Non andò male, anzi. Dal Bagaglino al cinema il passo è stato veloce ma non ha mai trascurato la famiglia. Per Franco Lechner la moglie e i figli venivano prima di tutto. “Mio padre non aveva studiato, aveva lasciato la scuola a 8 anni. Ha sempre fatto un lavoro umile e aveva pochi soldi. Quando ha cominciato a guadagnare un po’ ci voleva comprare di tutto. E’ stata brava mia madre, lo ha fermato e ha cercato di fargli capire che esaudire tutti i nostri desideri non era educativo”, Stefania dà spazio alla memoria, le vengono in mente le frasi e gli insegnamenti che papà Franco le ripeteva: “Mi consigliava di fare quello che dice il cuore e di non guardare mai gli altri, soprattutto chi ha più di noi e di non fare male al prossimo”.
Roma, una strada o un parco per Bombolo nel III Municipio. Stefani: “Uscirà presto un documentario sulla sua vita”
Il 27 settembre 2024 l’Assemblea capitolina ha approvato la mozione del capogruppo della Lega Fabrizio Santori che aveva proposto di omaggiare Bombolo con una strada o una via nel III Municipio. E’ stata votata in un batter d’occhio e ha messo d’accordo tutti. “Siamo orgogliosi e contenti, stiamo raccogliendo i frutti di quello che seminato mio padre. Ha donato tanto amore e lo sta ricevendo in cambio”.

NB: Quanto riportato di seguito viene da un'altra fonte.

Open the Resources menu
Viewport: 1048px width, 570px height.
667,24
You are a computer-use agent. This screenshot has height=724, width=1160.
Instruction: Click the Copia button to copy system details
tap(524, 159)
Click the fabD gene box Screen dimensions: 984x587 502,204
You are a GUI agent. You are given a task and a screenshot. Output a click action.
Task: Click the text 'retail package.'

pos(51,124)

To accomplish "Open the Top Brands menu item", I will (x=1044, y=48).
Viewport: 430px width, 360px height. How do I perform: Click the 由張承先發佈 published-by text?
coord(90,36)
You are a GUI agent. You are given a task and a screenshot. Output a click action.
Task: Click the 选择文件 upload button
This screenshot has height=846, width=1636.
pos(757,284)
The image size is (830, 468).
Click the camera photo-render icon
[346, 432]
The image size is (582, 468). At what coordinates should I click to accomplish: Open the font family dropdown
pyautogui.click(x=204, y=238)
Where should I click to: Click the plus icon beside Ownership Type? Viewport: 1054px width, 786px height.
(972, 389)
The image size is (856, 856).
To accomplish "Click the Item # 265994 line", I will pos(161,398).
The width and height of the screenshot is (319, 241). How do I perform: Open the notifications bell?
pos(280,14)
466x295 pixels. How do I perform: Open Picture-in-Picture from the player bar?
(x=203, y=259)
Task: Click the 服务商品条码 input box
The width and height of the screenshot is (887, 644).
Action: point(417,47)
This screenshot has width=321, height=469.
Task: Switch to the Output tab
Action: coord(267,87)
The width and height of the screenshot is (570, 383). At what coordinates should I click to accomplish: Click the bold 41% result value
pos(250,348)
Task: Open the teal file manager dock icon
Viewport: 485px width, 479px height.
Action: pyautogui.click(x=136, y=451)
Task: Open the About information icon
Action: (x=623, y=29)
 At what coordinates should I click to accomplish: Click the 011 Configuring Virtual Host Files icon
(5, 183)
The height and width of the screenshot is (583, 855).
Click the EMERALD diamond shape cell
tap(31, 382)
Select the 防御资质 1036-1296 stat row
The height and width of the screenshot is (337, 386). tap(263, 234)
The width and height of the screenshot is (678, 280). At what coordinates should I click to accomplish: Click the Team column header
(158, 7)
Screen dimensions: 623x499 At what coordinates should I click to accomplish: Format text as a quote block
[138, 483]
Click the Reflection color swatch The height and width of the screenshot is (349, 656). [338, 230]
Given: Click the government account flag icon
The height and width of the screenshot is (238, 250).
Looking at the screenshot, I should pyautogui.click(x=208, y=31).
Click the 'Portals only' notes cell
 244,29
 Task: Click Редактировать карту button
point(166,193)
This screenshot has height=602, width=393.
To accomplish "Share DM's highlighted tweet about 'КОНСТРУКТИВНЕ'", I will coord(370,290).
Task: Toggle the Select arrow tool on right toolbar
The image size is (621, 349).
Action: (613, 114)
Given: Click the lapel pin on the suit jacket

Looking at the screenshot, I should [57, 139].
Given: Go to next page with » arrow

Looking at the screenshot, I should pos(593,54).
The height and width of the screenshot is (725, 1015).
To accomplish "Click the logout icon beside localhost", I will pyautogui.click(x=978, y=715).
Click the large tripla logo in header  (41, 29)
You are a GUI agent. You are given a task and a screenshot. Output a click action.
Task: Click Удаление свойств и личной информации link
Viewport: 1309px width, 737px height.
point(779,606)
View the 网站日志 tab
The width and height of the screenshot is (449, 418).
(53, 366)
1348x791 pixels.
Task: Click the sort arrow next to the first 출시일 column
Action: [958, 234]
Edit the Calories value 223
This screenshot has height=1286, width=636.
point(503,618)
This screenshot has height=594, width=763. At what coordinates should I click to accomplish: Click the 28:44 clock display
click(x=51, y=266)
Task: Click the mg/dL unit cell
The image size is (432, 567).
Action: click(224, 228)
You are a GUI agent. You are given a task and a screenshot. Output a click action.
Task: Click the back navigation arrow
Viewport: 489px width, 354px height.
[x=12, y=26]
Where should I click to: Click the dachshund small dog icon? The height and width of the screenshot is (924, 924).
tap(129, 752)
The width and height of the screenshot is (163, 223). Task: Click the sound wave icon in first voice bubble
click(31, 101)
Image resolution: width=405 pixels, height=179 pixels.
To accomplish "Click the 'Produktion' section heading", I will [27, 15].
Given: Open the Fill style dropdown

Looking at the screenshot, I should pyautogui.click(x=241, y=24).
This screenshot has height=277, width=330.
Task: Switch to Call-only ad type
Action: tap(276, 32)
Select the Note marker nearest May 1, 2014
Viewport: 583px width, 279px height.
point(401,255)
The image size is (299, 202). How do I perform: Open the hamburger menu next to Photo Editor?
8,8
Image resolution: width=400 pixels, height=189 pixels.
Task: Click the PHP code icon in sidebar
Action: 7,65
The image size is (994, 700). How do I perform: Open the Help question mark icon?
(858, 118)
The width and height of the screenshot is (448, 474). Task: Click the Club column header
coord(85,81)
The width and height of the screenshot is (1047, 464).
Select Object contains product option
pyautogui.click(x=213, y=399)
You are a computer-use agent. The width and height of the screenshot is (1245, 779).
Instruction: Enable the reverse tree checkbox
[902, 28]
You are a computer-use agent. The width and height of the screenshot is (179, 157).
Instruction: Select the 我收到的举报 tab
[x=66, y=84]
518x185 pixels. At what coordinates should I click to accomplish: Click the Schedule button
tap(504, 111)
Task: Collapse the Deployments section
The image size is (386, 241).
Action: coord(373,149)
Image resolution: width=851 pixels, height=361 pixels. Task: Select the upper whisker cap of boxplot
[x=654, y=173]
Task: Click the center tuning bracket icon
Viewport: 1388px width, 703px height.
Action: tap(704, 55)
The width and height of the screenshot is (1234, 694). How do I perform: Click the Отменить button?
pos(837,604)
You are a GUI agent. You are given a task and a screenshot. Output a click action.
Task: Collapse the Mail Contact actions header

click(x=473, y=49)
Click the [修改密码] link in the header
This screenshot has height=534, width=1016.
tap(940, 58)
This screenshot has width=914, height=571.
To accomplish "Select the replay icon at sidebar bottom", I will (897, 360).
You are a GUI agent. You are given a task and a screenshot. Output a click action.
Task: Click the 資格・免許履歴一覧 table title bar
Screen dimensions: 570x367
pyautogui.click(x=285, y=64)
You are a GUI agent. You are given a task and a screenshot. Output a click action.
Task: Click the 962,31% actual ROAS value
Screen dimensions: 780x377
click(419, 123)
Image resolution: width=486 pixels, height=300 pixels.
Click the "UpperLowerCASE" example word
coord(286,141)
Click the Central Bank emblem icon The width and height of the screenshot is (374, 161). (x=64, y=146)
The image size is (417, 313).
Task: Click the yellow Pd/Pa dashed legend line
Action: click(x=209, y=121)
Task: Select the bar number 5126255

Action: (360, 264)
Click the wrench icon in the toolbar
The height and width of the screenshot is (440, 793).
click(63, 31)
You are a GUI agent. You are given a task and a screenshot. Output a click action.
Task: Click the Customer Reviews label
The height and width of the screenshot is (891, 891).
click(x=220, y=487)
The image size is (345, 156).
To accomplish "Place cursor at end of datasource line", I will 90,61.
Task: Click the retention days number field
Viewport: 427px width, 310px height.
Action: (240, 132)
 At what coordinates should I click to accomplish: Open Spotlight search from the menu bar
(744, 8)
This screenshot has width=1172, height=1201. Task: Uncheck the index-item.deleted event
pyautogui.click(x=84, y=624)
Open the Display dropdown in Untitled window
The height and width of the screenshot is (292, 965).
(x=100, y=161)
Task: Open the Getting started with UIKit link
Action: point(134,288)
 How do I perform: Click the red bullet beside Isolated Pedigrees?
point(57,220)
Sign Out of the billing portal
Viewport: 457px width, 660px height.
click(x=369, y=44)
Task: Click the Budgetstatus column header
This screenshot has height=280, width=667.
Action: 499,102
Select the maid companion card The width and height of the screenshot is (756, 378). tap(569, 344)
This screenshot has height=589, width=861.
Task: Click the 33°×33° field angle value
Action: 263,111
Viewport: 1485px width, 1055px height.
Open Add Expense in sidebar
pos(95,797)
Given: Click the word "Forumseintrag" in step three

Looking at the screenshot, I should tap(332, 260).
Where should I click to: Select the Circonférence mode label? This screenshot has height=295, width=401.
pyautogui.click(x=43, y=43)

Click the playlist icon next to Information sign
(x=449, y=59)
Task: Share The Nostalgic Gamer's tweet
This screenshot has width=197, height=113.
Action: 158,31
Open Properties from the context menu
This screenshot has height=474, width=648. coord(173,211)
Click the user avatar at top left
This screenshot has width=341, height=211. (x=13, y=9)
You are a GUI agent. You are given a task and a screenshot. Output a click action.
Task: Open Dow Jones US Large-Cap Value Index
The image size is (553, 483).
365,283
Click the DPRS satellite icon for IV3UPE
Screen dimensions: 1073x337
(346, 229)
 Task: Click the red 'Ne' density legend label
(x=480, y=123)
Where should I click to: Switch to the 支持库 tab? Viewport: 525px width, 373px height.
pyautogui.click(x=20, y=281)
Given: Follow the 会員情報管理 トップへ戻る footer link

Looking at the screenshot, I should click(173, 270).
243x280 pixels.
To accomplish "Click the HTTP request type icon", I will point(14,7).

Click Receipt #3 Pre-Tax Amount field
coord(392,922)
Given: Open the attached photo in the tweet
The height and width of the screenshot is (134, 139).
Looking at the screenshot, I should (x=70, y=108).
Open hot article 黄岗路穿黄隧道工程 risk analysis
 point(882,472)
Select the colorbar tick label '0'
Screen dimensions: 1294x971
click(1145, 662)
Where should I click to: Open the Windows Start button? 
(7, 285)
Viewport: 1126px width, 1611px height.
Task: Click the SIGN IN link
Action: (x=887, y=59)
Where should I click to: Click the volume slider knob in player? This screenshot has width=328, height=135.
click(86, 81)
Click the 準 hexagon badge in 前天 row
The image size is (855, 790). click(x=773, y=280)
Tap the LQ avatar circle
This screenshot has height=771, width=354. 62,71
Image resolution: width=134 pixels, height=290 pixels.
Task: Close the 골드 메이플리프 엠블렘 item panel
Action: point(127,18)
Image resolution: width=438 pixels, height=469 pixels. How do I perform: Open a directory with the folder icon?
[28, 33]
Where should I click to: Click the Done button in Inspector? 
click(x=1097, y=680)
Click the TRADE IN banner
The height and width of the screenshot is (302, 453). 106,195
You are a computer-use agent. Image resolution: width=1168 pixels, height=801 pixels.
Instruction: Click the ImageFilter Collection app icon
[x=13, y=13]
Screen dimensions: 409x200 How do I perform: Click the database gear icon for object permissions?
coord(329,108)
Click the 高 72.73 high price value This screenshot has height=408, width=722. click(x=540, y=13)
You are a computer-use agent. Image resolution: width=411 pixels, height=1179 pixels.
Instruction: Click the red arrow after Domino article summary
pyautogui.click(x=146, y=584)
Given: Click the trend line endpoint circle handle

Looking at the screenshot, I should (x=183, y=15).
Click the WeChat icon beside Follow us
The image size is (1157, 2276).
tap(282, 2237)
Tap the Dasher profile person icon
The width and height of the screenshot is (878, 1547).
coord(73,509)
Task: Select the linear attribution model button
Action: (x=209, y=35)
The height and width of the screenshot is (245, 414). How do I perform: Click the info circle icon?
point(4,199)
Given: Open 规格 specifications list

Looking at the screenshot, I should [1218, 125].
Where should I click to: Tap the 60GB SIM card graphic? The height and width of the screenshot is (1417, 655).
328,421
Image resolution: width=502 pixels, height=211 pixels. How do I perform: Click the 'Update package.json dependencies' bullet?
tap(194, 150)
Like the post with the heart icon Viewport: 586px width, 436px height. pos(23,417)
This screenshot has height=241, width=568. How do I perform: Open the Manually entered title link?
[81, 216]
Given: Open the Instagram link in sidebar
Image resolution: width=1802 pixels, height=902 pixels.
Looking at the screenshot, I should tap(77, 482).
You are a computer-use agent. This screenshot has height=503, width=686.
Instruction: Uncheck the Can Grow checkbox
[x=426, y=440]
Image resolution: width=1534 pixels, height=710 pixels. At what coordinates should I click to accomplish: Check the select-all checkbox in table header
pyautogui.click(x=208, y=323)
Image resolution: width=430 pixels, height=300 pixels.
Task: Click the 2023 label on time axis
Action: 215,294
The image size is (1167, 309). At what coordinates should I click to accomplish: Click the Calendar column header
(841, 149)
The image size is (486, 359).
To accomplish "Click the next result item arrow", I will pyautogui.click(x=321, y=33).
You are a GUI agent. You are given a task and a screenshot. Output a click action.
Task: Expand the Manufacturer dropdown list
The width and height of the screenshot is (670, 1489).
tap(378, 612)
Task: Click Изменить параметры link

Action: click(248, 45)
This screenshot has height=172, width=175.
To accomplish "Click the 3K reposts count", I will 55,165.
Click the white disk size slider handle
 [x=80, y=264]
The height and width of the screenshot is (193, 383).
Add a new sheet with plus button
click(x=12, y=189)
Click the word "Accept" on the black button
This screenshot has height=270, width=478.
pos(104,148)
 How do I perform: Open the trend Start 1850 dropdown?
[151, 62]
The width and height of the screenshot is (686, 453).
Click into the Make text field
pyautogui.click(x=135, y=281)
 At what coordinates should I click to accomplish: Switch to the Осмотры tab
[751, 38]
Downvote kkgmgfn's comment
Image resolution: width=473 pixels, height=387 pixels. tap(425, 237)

Le novità che riguardano la memoria di Bombolo non sono finite, Stefania svela: “Abbiamo realizzato un documentario sulla vita di mio padre e presto lo vedrete sulle piattaforme streaming. Il nostro intento, visto che dura un’ora e venti, è quella di proiettarlo anche al cinema. Il racconto del suo essere è affidato ai suoi figli e alle persone che lo hanno conosciuto. Abbiamo ripercorso la sua Roma, dov’è nato e dove ha vissuto. Mio padre non la riconoscerebbe per quanto è cambiata”.